As their mum there was nothing I could do. I told myself I had to stay strong so they could take strength from me. I was sure they could feel my desperation, though.
And the girls were so amazing throughout they made us braver. No matter how much they were poked by the doctors, they would just cry for a second and then let the doctors get on with it. They were my inspiration.
But as their tufts of soft hair fell out from the chemo, my heart broke. I should have been watching my girls grow into toddlers, not waiting to find downy hair on their pillows.
While Isaiah stayed at home with my family, Michael, my mum and I lived in a special house for families with children at the hospital, so we could be close to the girls.
Maddie was on a ventilator because she couldn’t breathe on her own and they were both on big doses of morphine.
But I needed to be with Isaiah too. He was so young and needed his mum. And thankfully my mum, Lora, always stayed with the girls when I went home to see him.
One day, about three weeks after the girls were admitted, I came home and saw their babygrows in the airing cupboard.
I lost it. I screamed and cried, all my anger and fear pouring out.
I felt so cheated that these first weeks of their life were being snatched from me and that they might not ever make it home again.
Finally, 44 days later, the doctors said the girls were well enough to come home with us. I held them close as I carried them to the car.
They’d been through two gruelling rounds of chemo and still needed more anti-cancer drugs. But all that mattered was I could have them with me, in their room at our house in Grand Blanc, Michigan, USA.
Having them back home with us was amazing. Just being able to bathe and feed them was a joy. Though we did have to take the girls back to hospital for more treatment.
On December 20, 2007, we got the news I’d hoped so badly for. After four rounds of chemotherapy my little girls were cancer-free. It felt so amazing. I couldn’t believe they’d both beaten the cancer.

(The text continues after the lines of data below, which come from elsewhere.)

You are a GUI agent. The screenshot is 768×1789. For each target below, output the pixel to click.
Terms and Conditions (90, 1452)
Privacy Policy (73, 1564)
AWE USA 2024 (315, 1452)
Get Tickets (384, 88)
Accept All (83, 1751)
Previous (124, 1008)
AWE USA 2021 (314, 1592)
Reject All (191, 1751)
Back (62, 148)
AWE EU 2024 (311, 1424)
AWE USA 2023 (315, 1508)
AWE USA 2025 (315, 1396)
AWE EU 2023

It’s a year on now, and both girls are doing well. Their hair has grown back, and they are both full of life.
They still need regular scans and blood and urine tests to check the cancer hasn’t returned, and it’s hard not to want to wrap them up in cotton wool.
They can both walk already – it’s such a change from seeing them lying in their hospital cots surrounded by wires – and as they totter around the house I feel so lucky.
Some people have asked me whether I’ll tell Maddie she ‘gave’ Bella cancer, and of course I will. It’s nothing to feel bad about – she had no control over it
And in a weird way I think it’s for the best that Bella got it too. Otherwise Bella couldn’t have been with Maddie through her treatment and I’m sure it was their incredible bond that gave Maddie the strength to fight.
Dr Bruce Morland, a consultant specialist in children’s cancer and the Chairman of Children’s Cancer and Leukaemia Group, says: “This is fantastically rare.
“Neuroblastoma is one of the more common tumours. But like leukaemia it’s blood borne and as identical twins share a blood supply and a placenta then it can be ‘caught’.
“However it’s a one-way stream, so the mother won’t catch it. It couldn’t happen with non identical twins as they don’t share a placenta or blood supply.
“Neuroblastoma is quite common among infants and it’s not uncommon to be diagnosed on a scan or early in a baby’s life. Fortunately the majority of infants with neuroblastoma can be cured.”